(Passage provided begins)

Did you know the number of young people getting braces has more than quadrupled since the 1960s? Today, it’s estimated that 4.5 million Americans—with most of them being kids and teens—have braces.

You may first begin to think about braces for your child when you notice their permanent teeth are coming in slightly crooked. However, you probably still wonder—are braces necessary?

This is a good question and one we will try to answer here.

Getting to Know the Benefits of Braces

Regardless of if you are a parent who is concerned with the way your child’s teeth look or if you a teen wondering if you need braces, there are several benefits offered by this orthodontic treatment.

In addition to the aesthetic benefits offered by braces, there are a few other reasons to consider them. These include:

Improvements to Oral Health

Braces can be an effective way to correct issues such as a misaligned bite. This may lead to hazardous and abnormal stress on some teeth and parts of your mouth. It can cause weakened teeth, which may chip or break.

Help With Speech Problems

If teeth are leaning too far to the back or front of the mouth, or if they are out of line, they may begin to affect speech patterns. This can cause embarrassment and frustration for your child. With braces, it is possible to adjust the position of the teeth and improve their speech.

Prevent Tooth Decay and Gum Disease

Crooked, crowded, or overlapping teeth can create tight spaces between them. This makes it difficult to floss and brush properly. If this happens, bacteria and plaque may build up, causing tooth decay and gum disease.

Braces will correct this problem by realigning the teeth. This allows for more effective cleaning.

Increased Self-Confidence

When a child’s teeth are beautiful and straight, it will increase their confidence and self-esteem.

Are Braces Necessary?

Now that you know what benefits braces offer, it’s time to dive into whether they are really needed.

One of the first things to understand is that the age a child needs to get braces will vary. Usually, orthodontic treatment begins when a child is between the ages of eight and 14. That’s because, by this point, most children have some or all of their permanent teeth.

(Passage provided ends)
(Input data begins)

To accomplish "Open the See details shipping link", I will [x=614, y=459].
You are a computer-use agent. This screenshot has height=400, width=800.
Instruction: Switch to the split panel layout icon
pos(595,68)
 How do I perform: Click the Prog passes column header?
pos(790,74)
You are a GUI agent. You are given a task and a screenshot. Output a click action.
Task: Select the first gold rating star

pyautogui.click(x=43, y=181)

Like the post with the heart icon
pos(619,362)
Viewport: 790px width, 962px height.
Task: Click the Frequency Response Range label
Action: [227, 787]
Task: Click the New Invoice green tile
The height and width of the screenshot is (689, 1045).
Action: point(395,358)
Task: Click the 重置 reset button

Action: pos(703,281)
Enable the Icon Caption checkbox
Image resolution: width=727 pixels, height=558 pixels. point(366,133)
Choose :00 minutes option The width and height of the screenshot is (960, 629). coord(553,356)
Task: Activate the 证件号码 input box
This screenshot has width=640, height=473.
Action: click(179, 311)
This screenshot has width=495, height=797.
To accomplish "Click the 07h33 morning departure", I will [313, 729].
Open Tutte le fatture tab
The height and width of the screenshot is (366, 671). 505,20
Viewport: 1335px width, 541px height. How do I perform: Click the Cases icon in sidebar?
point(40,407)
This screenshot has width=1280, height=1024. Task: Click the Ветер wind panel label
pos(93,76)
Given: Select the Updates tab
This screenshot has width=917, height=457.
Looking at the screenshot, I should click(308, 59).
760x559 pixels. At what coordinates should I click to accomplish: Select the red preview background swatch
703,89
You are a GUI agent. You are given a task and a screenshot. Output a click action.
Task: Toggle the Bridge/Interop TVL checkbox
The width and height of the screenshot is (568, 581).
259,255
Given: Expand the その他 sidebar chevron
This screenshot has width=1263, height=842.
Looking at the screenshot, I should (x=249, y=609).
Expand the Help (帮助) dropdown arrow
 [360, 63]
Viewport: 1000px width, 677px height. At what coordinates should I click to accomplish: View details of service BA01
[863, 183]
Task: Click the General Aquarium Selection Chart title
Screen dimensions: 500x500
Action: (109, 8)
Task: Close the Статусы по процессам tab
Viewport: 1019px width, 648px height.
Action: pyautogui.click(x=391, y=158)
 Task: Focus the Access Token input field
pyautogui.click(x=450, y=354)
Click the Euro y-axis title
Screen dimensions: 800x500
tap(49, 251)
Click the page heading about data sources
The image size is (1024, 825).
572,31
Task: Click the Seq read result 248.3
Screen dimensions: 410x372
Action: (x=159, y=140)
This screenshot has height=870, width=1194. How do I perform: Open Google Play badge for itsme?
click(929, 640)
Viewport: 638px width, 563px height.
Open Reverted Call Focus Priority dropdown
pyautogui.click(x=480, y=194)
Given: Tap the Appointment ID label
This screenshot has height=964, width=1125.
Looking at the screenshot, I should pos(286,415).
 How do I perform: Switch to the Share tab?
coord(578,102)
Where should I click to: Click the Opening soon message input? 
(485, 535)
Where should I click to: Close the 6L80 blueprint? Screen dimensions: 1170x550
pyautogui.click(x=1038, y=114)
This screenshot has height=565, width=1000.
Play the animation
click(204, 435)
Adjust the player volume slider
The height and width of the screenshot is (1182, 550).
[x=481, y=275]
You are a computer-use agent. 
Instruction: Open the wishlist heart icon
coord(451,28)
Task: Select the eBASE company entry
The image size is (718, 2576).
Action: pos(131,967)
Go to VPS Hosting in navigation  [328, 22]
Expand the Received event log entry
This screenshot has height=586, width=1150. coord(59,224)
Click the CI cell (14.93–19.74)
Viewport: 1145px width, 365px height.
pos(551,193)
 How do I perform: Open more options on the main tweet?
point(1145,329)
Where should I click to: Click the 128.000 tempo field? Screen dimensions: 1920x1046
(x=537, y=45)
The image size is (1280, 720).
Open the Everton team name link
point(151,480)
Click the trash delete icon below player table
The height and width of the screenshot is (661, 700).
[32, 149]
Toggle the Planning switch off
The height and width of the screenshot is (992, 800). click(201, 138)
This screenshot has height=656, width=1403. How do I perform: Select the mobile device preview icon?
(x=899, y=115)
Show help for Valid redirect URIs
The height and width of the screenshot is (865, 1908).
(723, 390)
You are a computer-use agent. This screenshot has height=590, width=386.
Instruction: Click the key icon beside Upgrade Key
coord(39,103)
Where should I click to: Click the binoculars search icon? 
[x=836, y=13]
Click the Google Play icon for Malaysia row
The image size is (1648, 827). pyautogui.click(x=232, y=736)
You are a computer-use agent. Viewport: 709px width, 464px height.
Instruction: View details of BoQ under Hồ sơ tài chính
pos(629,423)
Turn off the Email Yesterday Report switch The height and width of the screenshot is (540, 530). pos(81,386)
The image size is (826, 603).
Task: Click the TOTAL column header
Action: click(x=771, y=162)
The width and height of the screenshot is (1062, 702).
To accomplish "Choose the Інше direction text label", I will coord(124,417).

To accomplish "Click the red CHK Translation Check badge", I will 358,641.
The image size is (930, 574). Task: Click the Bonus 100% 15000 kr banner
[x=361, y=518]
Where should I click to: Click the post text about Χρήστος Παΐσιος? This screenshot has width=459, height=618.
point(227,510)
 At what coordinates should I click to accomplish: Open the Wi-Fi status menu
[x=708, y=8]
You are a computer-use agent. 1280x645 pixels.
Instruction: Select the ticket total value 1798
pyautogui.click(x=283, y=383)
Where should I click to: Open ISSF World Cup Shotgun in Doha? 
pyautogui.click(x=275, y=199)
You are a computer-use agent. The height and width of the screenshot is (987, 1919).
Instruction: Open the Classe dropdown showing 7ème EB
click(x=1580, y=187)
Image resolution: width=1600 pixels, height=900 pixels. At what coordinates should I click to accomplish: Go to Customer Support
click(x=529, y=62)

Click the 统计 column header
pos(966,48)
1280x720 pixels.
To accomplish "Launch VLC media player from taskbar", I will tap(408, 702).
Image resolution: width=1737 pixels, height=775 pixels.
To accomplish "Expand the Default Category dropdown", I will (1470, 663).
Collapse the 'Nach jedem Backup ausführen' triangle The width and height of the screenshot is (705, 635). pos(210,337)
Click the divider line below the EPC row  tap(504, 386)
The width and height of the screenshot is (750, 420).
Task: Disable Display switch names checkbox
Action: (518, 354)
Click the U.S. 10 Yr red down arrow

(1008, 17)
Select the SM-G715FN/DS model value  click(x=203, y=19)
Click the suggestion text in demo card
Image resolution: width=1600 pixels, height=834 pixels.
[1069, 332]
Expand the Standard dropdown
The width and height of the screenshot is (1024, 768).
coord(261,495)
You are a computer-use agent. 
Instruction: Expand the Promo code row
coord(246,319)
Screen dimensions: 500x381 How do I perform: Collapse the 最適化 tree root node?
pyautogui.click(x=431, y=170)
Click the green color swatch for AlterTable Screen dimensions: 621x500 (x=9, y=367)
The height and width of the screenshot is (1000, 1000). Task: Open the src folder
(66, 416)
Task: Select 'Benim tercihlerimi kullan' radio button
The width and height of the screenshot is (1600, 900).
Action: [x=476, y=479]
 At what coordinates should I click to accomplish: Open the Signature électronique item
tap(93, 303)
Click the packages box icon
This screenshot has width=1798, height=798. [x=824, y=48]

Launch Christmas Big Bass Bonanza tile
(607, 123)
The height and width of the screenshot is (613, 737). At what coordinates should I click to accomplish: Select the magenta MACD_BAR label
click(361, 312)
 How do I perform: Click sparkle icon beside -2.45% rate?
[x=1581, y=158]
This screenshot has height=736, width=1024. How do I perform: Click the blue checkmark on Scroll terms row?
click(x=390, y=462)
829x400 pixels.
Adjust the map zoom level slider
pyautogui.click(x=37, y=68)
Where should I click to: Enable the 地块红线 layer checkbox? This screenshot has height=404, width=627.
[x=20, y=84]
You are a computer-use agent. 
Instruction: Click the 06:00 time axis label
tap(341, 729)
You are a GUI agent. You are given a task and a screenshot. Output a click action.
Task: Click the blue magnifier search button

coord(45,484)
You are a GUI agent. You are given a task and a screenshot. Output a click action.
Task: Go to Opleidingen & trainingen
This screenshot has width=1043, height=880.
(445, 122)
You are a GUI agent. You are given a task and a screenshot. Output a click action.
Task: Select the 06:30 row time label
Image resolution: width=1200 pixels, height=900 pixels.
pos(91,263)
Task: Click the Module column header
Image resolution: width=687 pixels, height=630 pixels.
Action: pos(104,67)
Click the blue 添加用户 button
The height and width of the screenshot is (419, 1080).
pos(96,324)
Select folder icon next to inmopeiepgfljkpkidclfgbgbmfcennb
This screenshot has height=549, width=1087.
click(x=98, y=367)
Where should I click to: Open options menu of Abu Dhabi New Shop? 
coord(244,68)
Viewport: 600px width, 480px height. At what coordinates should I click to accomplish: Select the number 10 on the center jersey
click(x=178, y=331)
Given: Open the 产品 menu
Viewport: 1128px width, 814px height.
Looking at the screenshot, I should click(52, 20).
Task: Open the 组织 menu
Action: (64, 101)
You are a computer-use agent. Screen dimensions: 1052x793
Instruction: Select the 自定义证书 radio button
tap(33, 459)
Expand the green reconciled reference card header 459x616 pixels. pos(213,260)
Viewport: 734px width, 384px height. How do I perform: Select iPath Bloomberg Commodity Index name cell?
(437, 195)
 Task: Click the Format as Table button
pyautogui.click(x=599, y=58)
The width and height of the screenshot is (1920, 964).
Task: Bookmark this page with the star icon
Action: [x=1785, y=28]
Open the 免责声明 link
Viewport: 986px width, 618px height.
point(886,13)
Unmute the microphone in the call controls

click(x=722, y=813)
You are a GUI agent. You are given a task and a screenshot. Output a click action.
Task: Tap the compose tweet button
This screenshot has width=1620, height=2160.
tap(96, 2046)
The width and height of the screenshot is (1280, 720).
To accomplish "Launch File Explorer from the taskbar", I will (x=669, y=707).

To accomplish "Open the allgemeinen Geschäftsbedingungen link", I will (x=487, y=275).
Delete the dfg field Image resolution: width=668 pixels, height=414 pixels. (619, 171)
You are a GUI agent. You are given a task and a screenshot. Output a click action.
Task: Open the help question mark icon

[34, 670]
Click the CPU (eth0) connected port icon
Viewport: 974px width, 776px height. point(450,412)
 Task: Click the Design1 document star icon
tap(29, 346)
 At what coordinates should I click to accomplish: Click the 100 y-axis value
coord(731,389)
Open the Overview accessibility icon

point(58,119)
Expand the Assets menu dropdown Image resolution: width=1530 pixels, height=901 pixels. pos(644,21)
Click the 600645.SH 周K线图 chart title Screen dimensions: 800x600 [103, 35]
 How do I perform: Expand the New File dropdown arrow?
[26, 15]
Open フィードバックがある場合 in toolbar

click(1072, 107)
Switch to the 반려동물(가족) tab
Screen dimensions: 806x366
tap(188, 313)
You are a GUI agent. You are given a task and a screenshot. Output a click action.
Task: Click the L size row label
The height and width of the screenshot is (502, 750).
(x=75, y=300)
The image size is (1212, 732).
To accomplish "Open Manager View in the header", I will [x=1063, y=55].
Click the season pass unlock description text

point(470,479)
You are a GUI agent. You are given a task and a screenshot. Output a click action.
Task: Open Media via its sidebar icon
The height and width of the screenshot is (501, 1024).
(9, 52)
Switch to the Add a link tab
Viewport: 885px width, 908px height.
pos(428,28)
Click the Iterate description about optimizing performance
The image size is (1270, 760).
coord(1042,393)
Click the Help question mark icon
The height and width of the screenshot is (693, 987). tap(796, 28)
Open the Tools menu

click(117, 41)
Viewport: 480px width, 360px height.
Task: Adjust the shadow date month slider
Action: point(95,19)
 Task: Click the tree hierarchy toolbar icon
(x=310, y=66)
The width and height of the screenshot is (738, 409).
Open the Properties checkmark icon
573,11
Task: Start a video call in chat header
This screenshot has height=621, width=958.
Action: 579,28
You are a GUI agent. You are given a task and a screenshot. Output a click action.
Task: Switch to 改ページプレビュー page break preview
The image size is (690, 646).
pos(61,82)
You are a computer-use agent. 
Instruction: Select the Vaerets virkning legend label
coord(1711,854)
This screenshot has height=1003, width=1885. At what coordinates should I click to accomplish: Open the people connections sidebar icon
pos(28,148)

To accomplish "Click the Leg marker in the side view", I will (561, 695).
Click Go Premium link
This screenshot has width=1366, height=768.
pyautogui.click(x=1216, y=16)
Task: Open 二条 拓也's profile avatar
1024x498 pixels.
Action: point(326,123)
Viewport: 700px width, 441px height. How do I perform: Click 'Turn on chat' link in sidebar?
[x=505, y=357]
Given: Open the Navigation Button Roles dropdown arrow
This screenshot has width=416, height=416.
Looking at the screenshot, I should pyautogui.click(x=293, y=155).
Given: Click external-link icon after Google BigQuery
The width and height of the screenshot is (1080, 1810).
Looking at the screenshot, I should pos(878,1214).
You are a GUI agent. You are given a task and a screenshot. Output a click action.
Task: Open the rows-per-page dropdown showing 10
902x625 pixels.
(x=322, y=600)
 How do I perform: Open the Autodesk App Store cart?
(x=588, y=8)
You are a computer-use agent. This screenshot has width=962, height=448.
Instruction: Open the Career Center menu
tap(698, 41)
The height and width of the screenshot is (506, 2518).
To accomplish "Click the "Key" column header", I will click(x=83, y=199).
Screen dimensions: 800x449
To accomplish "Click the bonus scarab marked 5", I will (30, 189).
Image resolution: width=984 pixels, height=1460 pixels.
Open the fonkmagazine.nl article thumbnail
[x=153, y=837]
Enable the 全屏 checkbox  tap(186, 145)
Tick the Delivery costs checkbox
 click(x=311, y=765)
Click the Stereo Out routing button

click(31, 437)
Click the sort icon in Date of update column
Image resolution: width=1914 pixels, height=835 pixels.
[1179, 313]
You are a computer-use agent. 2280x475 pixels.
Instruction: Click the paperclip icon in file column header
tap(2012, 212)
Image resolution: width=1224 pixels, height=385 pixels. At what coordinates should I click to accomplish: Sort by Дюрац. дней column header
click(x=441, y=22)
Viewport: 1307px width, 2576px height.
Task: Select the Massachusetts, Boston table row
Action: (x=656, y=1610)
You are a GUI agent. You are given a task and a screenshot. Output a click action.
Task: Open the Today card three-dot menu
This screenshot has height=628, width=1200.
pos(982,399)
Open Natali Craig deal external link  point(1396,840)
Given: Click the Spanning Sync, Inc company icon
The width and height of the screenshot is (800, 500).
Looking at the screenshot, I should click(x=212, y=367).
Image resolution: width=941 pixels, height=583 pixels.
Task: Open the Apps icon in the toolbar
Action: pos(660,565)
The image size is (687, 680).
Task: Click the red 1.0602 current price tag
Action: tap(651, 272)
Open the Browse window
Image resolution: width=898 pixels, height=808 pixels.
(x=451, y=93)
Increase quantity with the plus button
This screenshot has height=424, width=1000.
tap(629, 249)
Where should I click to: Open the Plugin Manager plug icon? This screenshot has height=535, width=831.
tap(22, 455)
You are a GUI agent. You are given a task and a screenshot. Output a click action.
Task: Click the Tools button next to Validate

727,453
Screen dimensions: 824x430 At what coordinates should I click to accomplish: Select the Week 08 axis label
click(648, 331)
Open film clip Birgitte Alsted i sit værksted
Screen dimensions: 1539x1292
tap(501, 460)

(Input data ends)

From the passage about braces, list the headings that name the benefits it gives beyond appearance.

> [Answer to this task]
Improvements to Oral Health
Help With Speech Problems
Prevent Tooth Decay and Gum Disease
Increased Self-Confidence